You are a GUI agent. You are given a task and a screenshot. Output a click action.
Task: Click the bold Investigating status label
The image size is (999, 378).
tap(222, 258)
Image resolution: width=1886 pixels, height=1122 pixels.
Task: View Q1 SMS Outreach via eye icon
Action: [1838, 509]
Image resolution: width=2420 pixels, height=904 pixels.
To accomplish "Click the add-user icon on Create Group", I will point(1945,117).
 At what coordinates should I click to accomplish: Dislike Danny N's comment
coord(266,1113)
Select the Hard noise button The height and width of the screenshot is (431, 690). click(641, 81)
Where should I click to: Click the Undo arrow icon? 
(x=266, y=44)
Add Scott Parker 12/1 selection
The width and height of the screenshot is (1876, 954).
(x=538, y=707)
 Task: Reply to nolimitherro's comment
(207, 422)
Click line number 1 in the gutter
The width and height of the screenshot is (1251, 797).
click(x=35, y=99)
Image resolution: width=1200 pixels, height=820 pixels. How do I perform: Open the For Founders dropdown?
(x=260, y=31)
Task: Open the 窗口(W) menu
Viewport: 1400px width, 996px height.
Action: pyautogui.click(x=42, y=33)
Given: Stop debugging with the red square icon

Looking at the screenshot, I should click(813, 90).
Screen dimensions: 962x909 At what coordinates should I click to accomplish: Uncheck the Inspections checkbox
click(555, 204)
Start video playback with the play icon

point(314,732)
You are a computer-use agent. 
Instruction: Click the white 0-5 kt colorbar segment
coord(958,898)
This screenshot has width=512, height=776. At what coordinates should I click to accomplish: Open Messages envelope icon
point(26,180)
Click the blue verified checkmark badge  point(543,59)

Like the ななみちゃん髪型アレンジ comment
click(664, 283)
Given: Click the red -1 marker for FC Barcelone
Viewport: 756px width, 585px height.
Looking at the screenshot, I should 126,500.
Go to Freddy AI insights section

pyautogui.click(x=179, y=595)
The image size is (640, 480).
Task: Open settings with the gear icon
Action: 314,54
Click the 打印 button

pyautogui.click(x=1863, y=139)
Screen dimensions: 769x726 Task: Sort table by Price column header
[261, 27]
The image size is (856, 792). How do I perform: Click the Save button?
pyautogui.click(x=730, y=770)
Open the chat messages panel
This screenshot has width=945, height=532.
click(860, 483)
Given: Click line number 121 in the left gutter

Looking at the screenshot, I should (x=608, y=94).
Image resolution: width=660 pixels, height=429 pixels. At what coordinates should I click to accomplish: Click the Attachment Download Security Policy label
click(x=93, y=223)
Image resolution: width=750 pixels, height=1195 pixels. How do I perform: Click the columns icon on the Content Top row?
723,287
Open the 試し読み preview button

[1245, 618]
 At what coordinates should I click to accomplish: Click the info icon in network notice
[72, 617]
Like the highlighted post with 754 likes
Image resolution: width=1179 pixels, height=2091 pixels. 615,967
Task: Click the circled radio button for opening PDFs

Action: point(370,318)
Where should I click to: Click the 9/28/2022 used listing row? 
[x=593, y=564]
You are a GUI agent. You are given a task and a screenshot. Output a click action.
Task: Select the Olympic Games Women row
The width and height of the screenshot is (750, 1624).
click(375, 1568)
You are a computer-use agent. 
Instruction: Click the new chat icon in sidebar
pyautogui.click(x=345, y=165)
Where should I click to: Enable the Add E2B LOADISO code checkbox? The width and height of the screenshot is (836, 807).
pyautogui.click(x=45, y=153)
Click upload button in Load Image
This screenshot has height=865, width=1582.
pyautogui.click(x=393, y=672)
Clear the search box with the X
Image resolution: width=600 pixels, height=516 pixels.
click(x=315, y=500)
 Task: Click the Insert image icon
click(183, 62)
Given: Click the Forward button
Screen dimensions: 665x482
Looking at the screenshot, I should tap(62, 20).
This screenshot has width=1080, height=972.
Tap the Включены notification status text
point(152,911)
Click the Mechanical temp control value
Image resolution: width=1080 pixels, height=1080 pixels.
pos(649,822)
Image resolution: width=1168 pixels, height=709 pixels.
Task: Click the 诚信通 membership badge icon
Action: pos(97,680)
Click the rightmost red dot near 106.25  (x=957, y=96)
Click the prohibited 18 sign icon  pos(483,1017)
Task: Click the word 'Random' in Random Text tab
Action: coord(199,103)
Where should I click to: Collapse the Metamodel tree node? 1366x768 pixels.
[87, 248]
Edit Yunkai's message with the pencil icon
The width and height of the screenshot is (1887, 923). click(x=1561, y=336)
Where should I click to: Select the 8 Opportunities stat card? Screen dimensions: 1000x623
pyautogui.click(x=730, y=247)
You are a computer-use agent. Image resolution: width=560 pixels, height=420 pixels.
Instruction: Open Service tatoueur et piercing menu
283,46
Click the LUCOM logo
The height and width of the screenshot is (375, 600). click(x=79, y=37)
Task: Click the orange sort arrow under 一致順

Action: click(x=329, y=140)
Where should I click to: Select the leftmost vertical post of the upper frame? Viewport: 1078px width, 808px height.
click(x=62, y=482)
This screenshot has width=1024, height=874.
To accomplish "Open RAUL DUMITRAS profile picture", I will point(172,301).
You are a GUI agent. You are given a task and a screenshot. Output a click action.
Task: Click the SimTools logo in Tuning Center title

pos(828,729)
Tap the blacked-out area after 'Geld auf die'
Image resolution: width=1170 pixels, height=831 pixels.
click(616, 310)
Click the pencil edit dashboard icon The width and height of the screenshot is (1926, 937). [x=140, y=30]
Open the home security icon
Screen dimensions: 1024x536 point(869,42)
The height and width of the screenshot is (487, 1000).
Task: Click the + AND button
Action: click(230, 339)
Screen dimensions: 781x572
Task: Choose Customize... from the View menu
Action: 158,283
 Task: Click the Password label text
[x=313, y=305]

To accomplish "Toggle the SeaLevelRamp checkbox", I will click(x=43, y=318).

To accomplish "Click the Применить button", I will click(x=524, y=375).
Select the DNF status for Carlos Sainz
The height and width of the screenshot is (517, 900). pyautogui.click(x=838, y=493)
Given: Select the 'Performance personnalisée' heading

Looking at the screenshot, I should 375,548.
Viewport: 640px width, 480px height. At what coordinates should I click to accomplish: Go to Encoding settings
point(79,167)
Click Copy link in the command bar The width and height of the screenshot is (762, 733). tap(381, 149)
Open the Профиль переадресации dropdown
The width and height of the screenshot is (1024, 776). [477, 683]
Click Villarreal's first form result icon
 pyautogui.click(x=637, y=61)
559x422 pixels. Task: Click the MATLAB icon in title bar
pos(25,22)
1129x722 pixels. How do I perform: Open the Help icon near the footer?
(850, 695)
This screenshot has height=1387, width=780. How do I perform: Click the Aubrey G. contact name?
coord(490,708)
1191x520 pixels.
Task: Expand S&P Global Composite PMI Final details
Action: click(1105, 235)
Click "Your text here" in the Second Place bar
-=-=-
Take the entries above and transcribe them in full.

You are a GUI agent. You are given a task and a screenshot. Output a click action.
Task: Click the bold Investigating status label
The image size is (999, 378).
tap(222, 258)
Image resolution: width=1886 pixels, height=1122 pixels.
Task: View Q1 SMS Outreach via eye icon
Action: [1838, 509]
Image resolution: width=2420 pixels, height=904 pixels.
To accomplish "Click the add-user icon on Create Group", I will point(1945,117).
 At what coordinates should I click to accomplish: Dislike Danny N's comment
coord(266,1113)
Select the Hard noise button The height and width of the screenshot is (431, 690). click(641, 81)
Where should I click to: Click the Undo arrow icon? 
(x=266, y=44)
Add Scott Parker 12/1 selection
The width and height of the screenshot is (1876, 954).
(x=538, y=707)
 Task: Reply to nolimitherro's comment
(207, 422)
Click line number 1 in the gutter
The width and height of the screenshot is (1251, 797).
click(x=35, y=99)
Image resolution: width=1200 pixels, height=820 pixels. How do I perform: Open the For Founders dropdown?
(x=260, y=31)
Task: Open the 窗口(W) menu
Viewport: 1400px width, 996px height.
Action: pyautogui.click(x=42, y=33)
Given: Stop debugging with the red square icon

Looking at the screenshot, I should click(813, 90).
Screen dimensions: 962x909 At what coordinates should I click to accomplish: Uncheck the Inspections checkbox
click(555, 204)
Start video playback with the play icon

point(314,732)
You are a computer-use agent. 
Instruction: Click the white 0-5 kt colorbar segment
coord(958,898)
This screenshot has width=512, height=776. At what coordinates should I click to accomplish: Open Messages envelope icon
point(26,180)
Click the blue verified checkmark badge  point(543,59)

Like the ななみちゃん髪型アレンジ comment
click(664, 283)
Given: Click the red -1 marker for FC Barcelone
Viewport: 756px width, 585px height.
Looking at the screenshot, I should 126,500.
Go to Freddy AI insights section

pyautogui.click(x=179, y=595)
The image size is (640, 480).
Task: Open settings with the gear icon
Action: 314,54
Click the 打印 button

pyautogui.click(x=1863, y=139)
Screen dimensions: 769x726 Task: Sort table by Price column header
[261, 27]
The image size is (856, 792). How do I perform: Click the Save button?
pyautogui.click(x=730, y=770)
Open the chat messages panel
This screenshot has width=945, height=532.
click(860, 483)
Given: Click line number 121 in the left gutter

Looking at the screenshot, I should (x=608, y=94).
Image resolution: width=660 pixels, height=429 pixels. At what coordinates should I click to accomplish: Click the Attachment Download Security Policy label
click(x=93, y=223)
Image resolution: width=750 pixels, height=1195 pixels. How do I perform: Click the columns icon on the Content Top row?
723,287
Open the 試し読み preview button

[1245, 618]
 At what coordinates should I click to accomplish: Click the info icon in network notice
[72, 617]
Like the highlighted post with 754 likes
Image resolution: width=1179 pixels, height=2091 pixels. 615,967
Task: Click the circled radio button for opening PDFs

Action: point(370,318)
Where should I click to: Click the 9/28/2022 used listing row? 
[x=593, y=564]
You are a GUI agent. You are given a task and a screenshot. Output a click action.
Task: Select the Olympic Games Women row
The width and height of the screenshot is (750, 1624).
click(375, 1568)
You are a computer-use agent. 
Instruction: Click the new chat icon in sidebar
pyautogui.click(x=345, y=165)
Where should I click to: Enable the Add E2B LOADISO code checkbox? The width and height of the screenshot is (836, 807).
pyautogui.click(x=45, y=153)
Click upload button in Load Image
This screenshot has height=865, width=1582.
pyautogui.click(x=393, y=672)
Clear the search box with the X
Image resolution: width=600 pixels, height=516 pixels.
click(x=315, y=500)
 Task: Click the Insert image icon
click(183, 62)
Given: Click the Forward button
Screen dimensions: 665x482
Looking at the screenshot, I should tap(62, 20).
This screenshot has width=1080, height=972.
Tap the Включены notification status text
point(152,911)
Click the Mechanical temp control value
Image resolution: width=1080 pixels, height=1080 pixels.
pos(649,822)
Image resolution: width=1168 pixels, height=709 pixels.
Task: Click the 诚信通 membership badge icon
Action: pos(97,680)
Click the rightmost red dot near 106.25  (x=957, y=96)
Click the prohibited 18 sign icon  pos(483,1017)
Task: Click the word 'Random' in Random Text tab
Action: coord(199,103)
Where should I click to: Collapse the Metamodel tree node? 1366x768 pixels.
[87, 248]
Edit Yunkai's message with the pencil icon
The width and height of the screenshot is (1887, 923). click(x=1561, y=336)
Where should I click to: Select the 8 Opportunities stat card? Screen dimensions: 1000x623
pyautogui.click(x=730, y=247)
You are a computer-use agent. Image resolution: width=560 pixels, height=420 pixels.
Instruction: Open Service tatoueur et piercing menu
283,46
Click the LUCOM logo
The height and width of the screenshot is (375, 600). click(x=79, y=37)
Task: Click the orange sort arrow under 一致順

Action: click(x=329, y=140)
Where should I click to: Select the leftmost vertical post of the upper frame? Viewport: 1078px width, 808px height.
click(x=62, y=482)
This screenshot has width=1024, height=874.
To accomplish "Open RAUL DUMITRAS profile picture", I will point(172,301).
You are a GUI agent. You are given a task and a screenshot. Output a click action.
Task: Click the SimTools logo in Tuning Center title

pos(828,729)
Tap the blacked-out area after 'Geld auf die'
Image resolution: width=1170 pixels, height=831 pixels.
click(616, 310)
Click the pencil edit dashboard icon The width and height of the screenshot is (1926, 937). [x=140, y=30]
Open the home security icon
Screen dimensions: 1024x536 point(869,42)
The height and width of the screenshot is (487, 1000).
Task: Click the + AND button
Action: click(230, 339)
Screen dimensions: 781x572
Task: Choose Customize... from the View menu
Action: 158,283
 Task: Click the Password label text
[x=313, y=305]

To accomplish "Toggle the SeaLevelRamp checkbox", I will click(x=43, y=318).

To accomplish "Click the Применить button", I will click(x=524, y=375).
Select the DNF status for Carlos Sainz
The height and width of the screenshot is (517, 900). pyautogui.click(x=838, y=493)
Given: Select the 'Performance personnalisée' heading

Looking at the screenshot, I should 375,548.
Viewport: 640px width, 480px height. At what coordinates should I click to accomplish: Go to Encoding settings
point(79,167)
Click Copy link in the command bar The width and height of the screenshot is (762, 733). tap(381, 149)
Open the Профиль переадресации dropdown
The width and height of the screenshot is (1024, 776). [477, 683]
Click Villarreal's first form result icon
 pyautogui.click(x=637, y=61)
559x422 pixels. Task: Click the MATLAB icon in title bar
pos(25,22)
1129x722 pixels. How do I perform: Open the Help icon near the footer?
(850, 695)
This screenshot has height=1387, width=780. How do I perform: Click the Aubrey G. contact name?
coord(490,708)
1191x520 pixels.
Task: Expand S&P Global Composite PMI Final details
Action: click(1105, 235)
Click "Your text here" in the Second Place bar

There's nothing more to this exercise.